*Work instruction*
Each entry that follows should be retyped exactly.

------------

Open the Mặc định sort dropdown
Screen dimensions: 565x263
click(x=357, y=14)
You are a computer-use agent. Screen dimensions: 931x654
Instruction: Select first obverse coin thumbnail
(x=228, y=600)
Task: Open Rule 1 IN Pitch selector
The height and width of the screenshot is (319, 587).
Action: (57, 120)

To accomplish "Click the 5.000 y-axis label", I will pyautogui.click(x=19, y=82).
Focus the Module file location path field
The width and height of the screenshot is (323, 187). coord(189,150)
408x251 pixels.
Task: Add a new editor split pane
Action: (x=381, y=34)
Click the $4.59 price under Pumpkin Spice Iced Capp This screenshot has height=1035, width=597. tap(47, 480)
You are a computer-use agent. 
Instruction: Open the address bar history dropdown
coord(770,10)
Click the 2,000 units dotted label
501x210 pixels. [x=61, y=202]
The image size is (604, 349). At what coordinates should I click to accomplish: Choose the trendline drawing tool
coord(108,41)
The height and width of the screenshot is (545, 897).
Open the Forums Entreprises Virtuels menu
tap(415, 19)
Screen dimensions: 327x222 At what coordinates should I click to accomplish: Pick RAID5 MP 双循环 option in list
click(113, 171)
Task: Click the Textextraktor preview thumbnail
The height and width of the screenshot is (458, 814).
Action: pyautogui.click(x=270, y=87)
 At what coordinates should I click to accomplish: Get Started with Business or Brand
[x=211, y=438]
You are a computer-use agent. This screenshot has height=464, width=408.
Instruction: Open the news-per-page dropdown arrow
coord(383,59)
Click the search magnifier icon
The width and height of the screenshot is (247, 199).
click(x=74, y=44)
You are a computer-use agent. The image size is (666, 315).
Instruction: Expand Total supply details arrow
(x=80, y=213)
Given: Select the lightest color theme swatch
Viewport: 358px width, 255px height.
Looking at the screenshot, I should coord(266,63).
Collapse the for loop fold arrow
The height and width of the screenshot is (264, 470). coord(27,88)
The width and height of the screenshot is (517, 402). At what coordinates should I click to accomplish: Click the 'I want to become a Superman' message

------------

*Output of the exercise*
Open the Mặc định sort dropdown
Screen dimensions: 565x263
click(x=357, y=14)
You are a computer-use agent. Screen dimensions: 931x654
Instruction: Select first obverse coin thumbnail
(x=228, y=600)
Task: Open Rule 1 IN Pitch selector
The height and width of the screenshot is (319, 587).
Action: (57, 120)

To accomplish "Click the 5.000 y-axis label", I will pyautogui.click(x=19, y=82).
Focus the Module file location path field
The width and height of the screenshot is (323, 187). coord(189,150)
408x251 pixels.
Task: Add a new editor split pane
Action: (x=381, y=34)
Click the $4.59 price under Pumpkin Spice Iced Capp This screenshot has height=1035, width=597. tap(47, 480)
You are a computer-use agent. 
Instruction: Open the address bar history dropdown
coord(770,10)
Click the 2,000 units dotted label
501x210 pixels. [x=61, y=202]
The image size is (604, 349). At what coordinates should I click to accomplish: Choose the trendline drawing tool
coord(108,41)
The height and width of the screenshot is (545, 897).
Open the Forums Entreprises Virtuels menu
tap(415, 19)
Screen dimensions: 327x222 At what coordinates should I click to accomplish: Pick RAID5 MP 双循环 option in list
click(113, 171)
Task: Click the Textextraktor preview thumbnail
The height and width of the screenshot is (458, 814).
Action: pyautogui.click(x=270, y=87)
 At what coordinates should I click to accomplish: Get Started with Business or Brand
[x=211, y=438]
You are a computer-use agent. This screenshot has height=464, width=408.
Instruction: Open the news-per-page dropdown arrow
coord(383,59)
Click the search magnifier icon
The width and height of the screenshot is (247, 199).
click(x=74, y=44)
You are a computer-use agent. The image size is (666, 315).
Instruction: Expand Total supply details arrow
(x=80, y=213)
Given: Select the lightest color theme swatch
Viewport: 358px width, 255px height.
Looking at the screenshot, I should coord(266,63).
Collapse the for loop fold arrow
The height and width of the screenshot is (264, 470). coord(27,88)
The width and height of the screenshot is (517, 402). At what coordinates should I click to accomplish: Click the 'I want to become a Superman' message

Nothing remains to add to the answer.